*** TEKS SUMBER

Ada pandangan yang mengatakan bahwa sebaiknya kita menggunakan teori yang paling dekat dan sesuai dengan intuisi moral yang kita miliki, yakni pandangan kita pribadi tentang apa yang baik dan apa yang buruk. Walaupun tampaknya masuk akal, ada beberapa kritik yang diajukan terhadap pandangan ini. Intuisi moral, yakni pandangan kita tentang apa yang baik dan apa yang buruk tidak netral dan ontologism, melainkan hasil konstruksi dari berbagai macam aspek, seperti ajaran agama, tradisi kebudayaan setempat, dan dari teori-teori moral yang pernah kita baca. Tidak satupun tanda yang menunjukkan bahwa intuisi moral kitalah yang paling dekat dengan kebenaran moral sehingga intuisi moral tersebut bisa dijadikan tolok ukur di dalam tindakan maupun penilaian moral.

******
*** CUPLIKAN DATA

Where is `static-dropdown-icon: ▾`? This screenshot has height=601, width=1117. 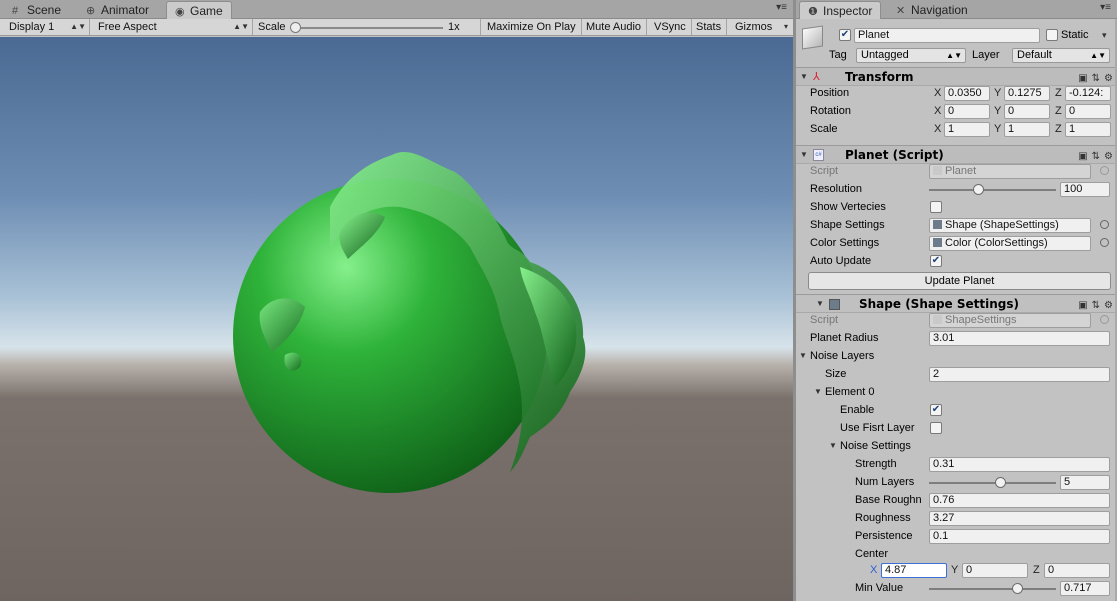
static-dropdown-icon: ▾ is located at coordinates (1104, 35).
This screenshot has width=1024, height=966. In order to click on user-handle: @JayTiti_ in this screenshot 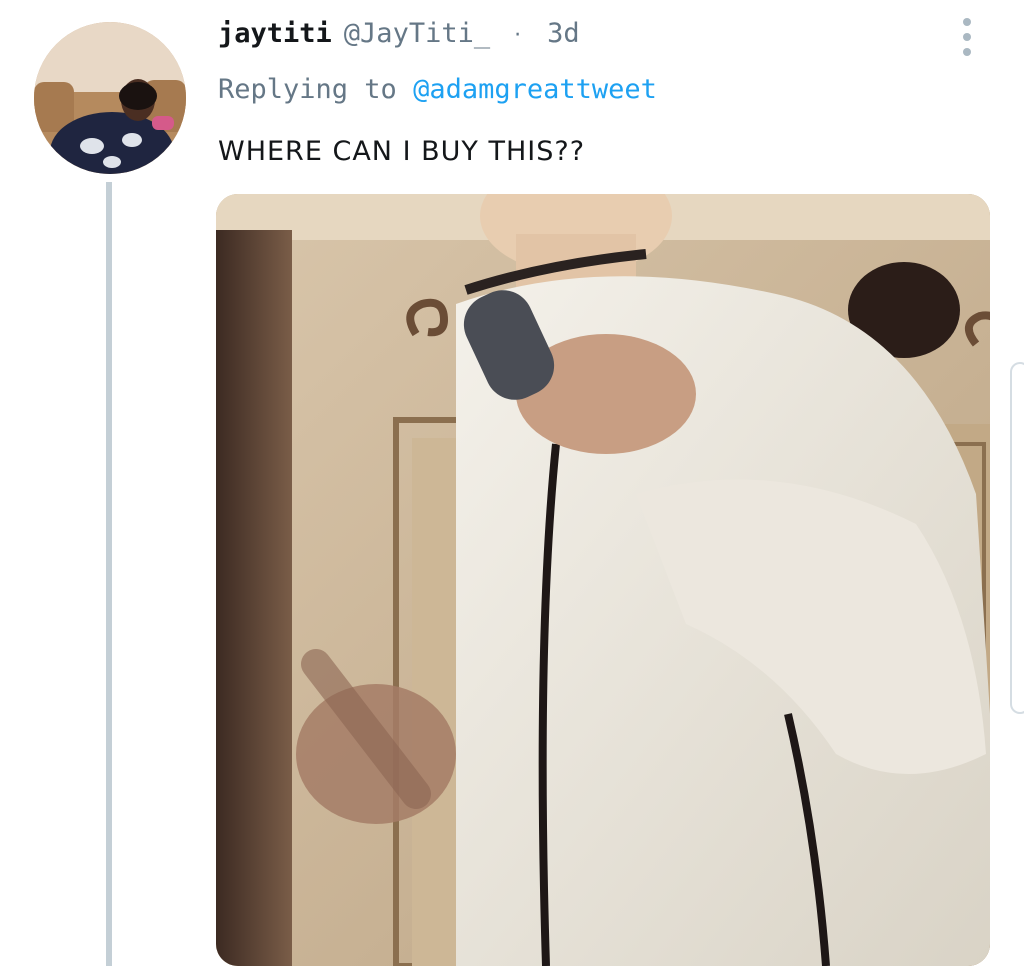, I will do `click(417, 34)`.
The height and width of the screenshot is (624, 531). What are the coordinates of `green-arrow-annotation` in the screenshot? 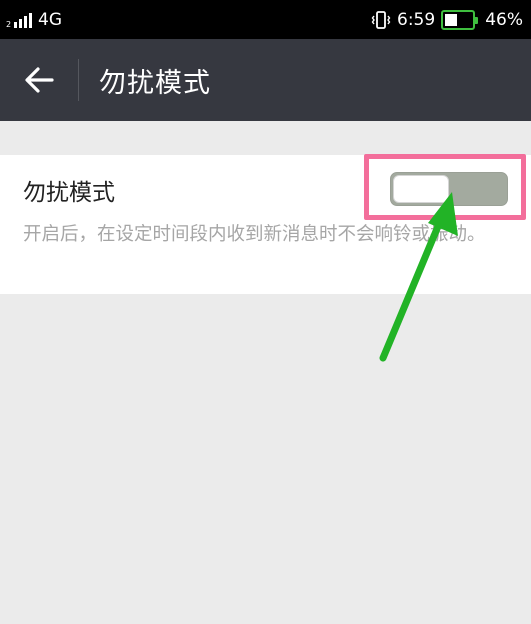 It's located at (418, 277).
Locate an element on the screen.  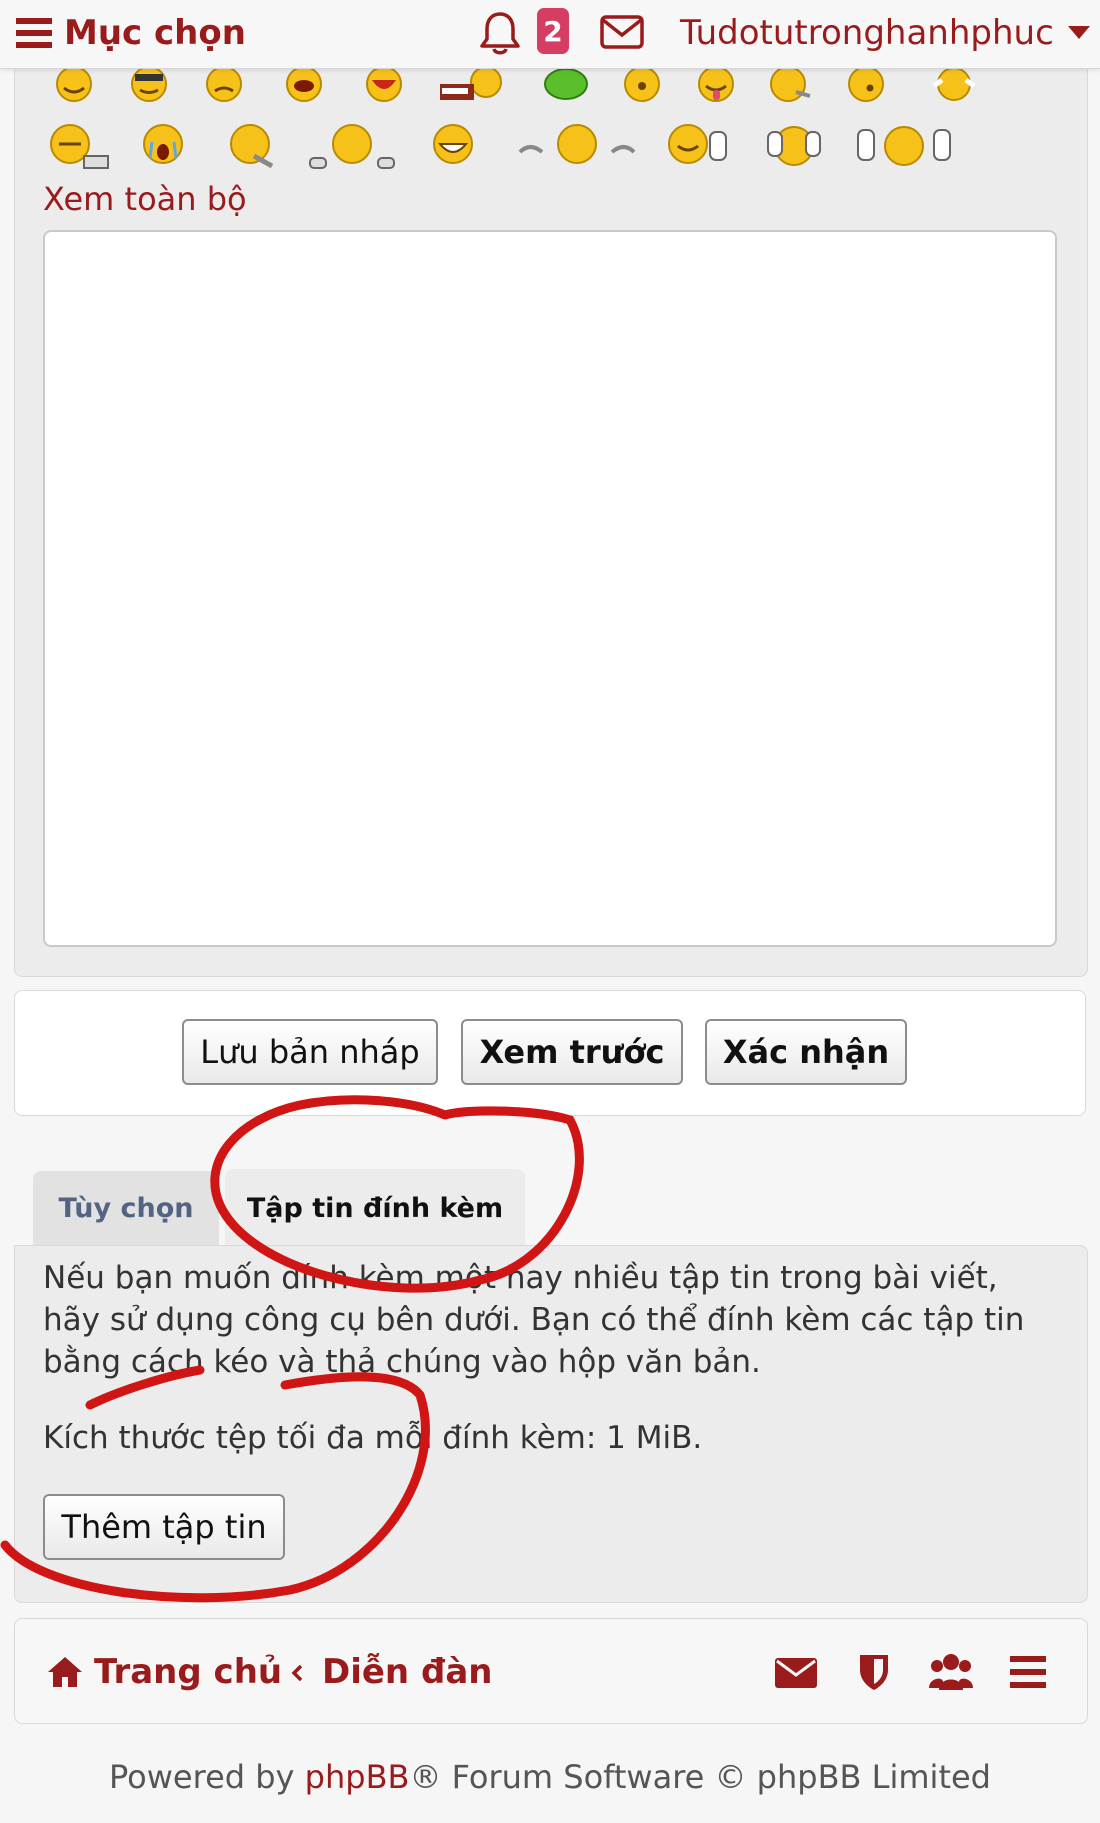
user-menu: Tudotutronghanhphuc is located at coordinates (885, 33).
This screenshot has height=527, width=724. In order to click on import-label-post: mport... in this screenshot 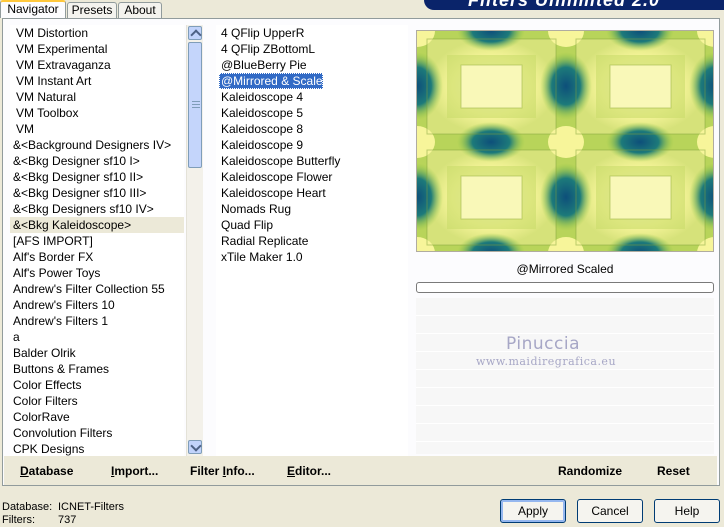, I will do `click(136, 471)`.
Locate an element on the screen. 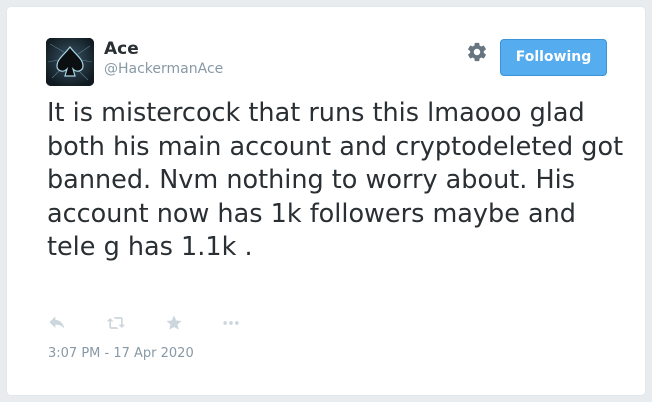 The height and width of the screenshot is (402, 652). like-icon is located at coordinates (175, 324).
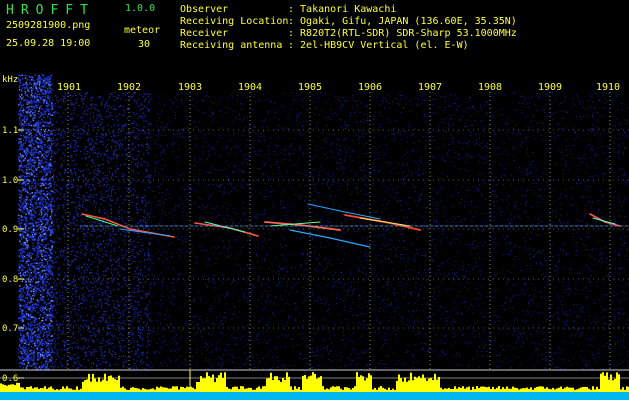 This screenshot has height=400, width=629. Describe the element at coordinates (370, 88) in the screenshot. I see `x-tick-label: 1906` at that location.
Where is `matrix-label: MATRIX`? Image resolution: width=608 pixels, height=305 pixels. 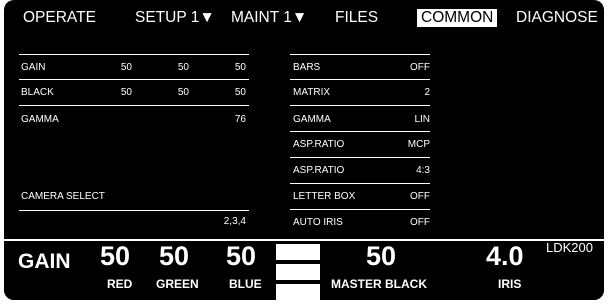 matrix-label: MATRIX is located at coordinates (312, 92).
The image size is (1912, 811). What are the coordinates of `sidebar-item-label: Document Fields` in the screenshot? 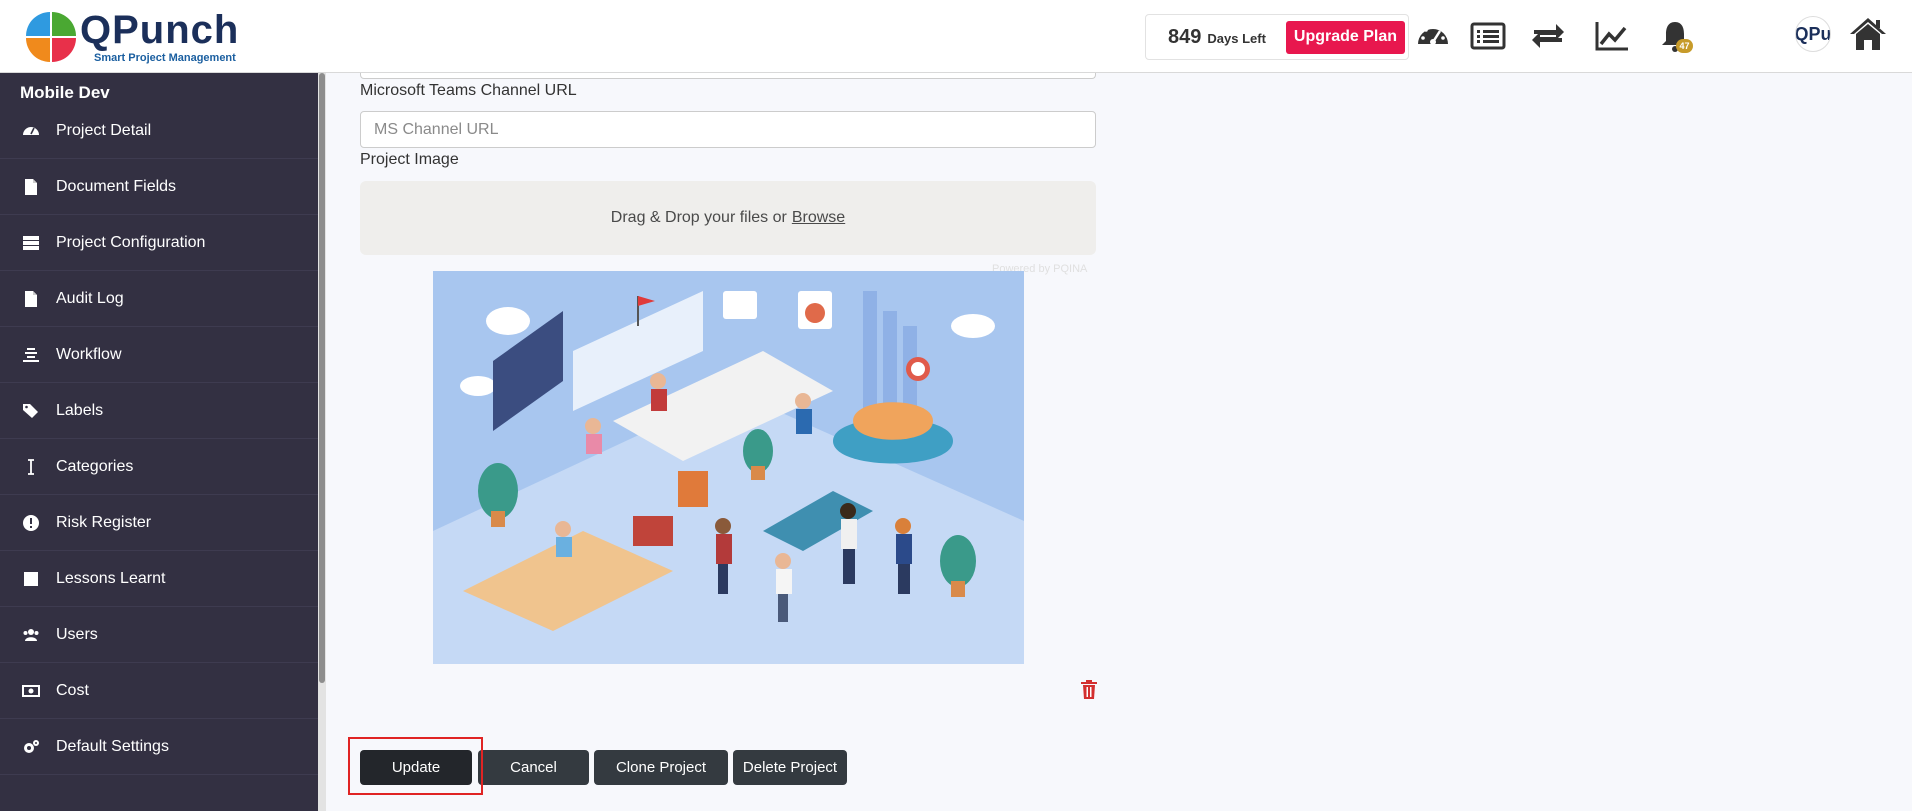 It's located at (116, 186).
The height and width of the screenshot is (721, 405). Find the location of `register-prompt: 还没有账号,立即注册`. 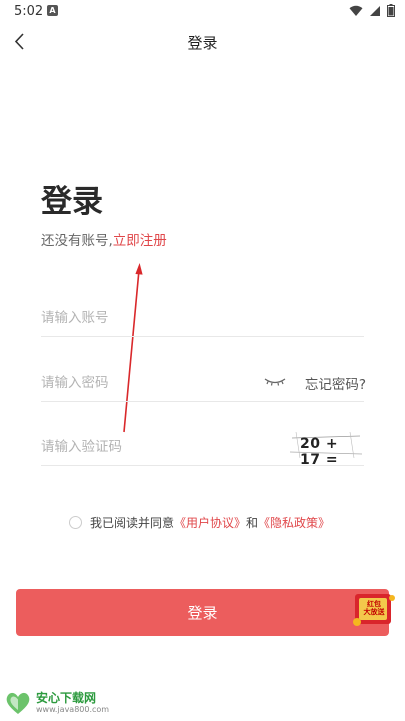

register-prompt: 还没有账号,立即注册 is located at coordinates (104, 239).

******

[DAFTAR KEGIATAN]
**a)** Tolong sajikan baris-baris entri, dimulai dari baris yang memuat "The height and width of the screenshot is (721, 405)." hingga baris terakhir entri (keduanya termasuk), sebagai daftar JSON berisi string, satu string per baris, tanpa baris kosong. Jangan sertakan gambar dalam jawaban.
**b)** Teruskan teks tentang intuisi moral mulai setelah kalimat terakhirnya.
Teks tentang intuisi moral dan entri-entri di atas tidak saling berkaitan.

[HASIL]
**a)**
[
  "The height and width of the screenshot is (721, 405). Find the location of `register-prompt: 还没有账号,立即注册`. ",
  "register-prompt: 还没有账号,立即注册 is located at coordinates (104, 239)."
]

**b)**
Setiap teori tentang moralitas tidak bisa tidak haruslah memberikan ruang bagi penilaian subjektif orang yang bersangkutan. Dalam hal ini, ketidakpastian dari penilaian moral dilakukan seseorang menjadi hambatan yang cukup besar. Nah dalam ketidakpastian tersebut, teori-teori etika yang ada hendak memberikan dasar yang lebih kokoh sehingga berbagai pertimbangan yang ada dapat dilihat dengan lebih jernih. Memang, tidak ada salahnya jika kita menggunakan intuisi moral subjektif kita di dalam penilaian moral yang kita lakukan.
Dari sudut pandang diatas, Kantianisme melihat moralitas di dasarkan pada pengandaian bahwa manusia adalah makhluk yang rasional. Dalam moralitas, pilihan yang dibuat oleh seseorang haruslah dapat bersifat otonom dari perasaan, emosi, ataupun pertimbangan akan keuntungan pada masa depan. Sementara itu, Utilitarianisme mendasarkan pada pertimbangan sebab akibat yang mungkin terjadi, terutama akibat-akibat yang dapat memaksimalkan kebahagian bagi sebanyak mungin pihak.
Disisi lain, Etika Keutamaan mengandaikan bahwa kita harus berupaya untuk menjadi orang yang baik, yakni orang yang mampu membuat penilaian rasinal dalam situasi yang beragam. Sekilas, etika keutamaan tampak bisa menjadi pilihan utama yang meyakinkan, tetapi pengandaian-pengandaian dasar dari pilihan moral kita tetaplah harus dipertimbangkan lebih jauh. Dengan kata lain, kita harus memeriksa kembali penilaian moral partikular kita sebelum menentukan keputusan apa yan akan kita ambil.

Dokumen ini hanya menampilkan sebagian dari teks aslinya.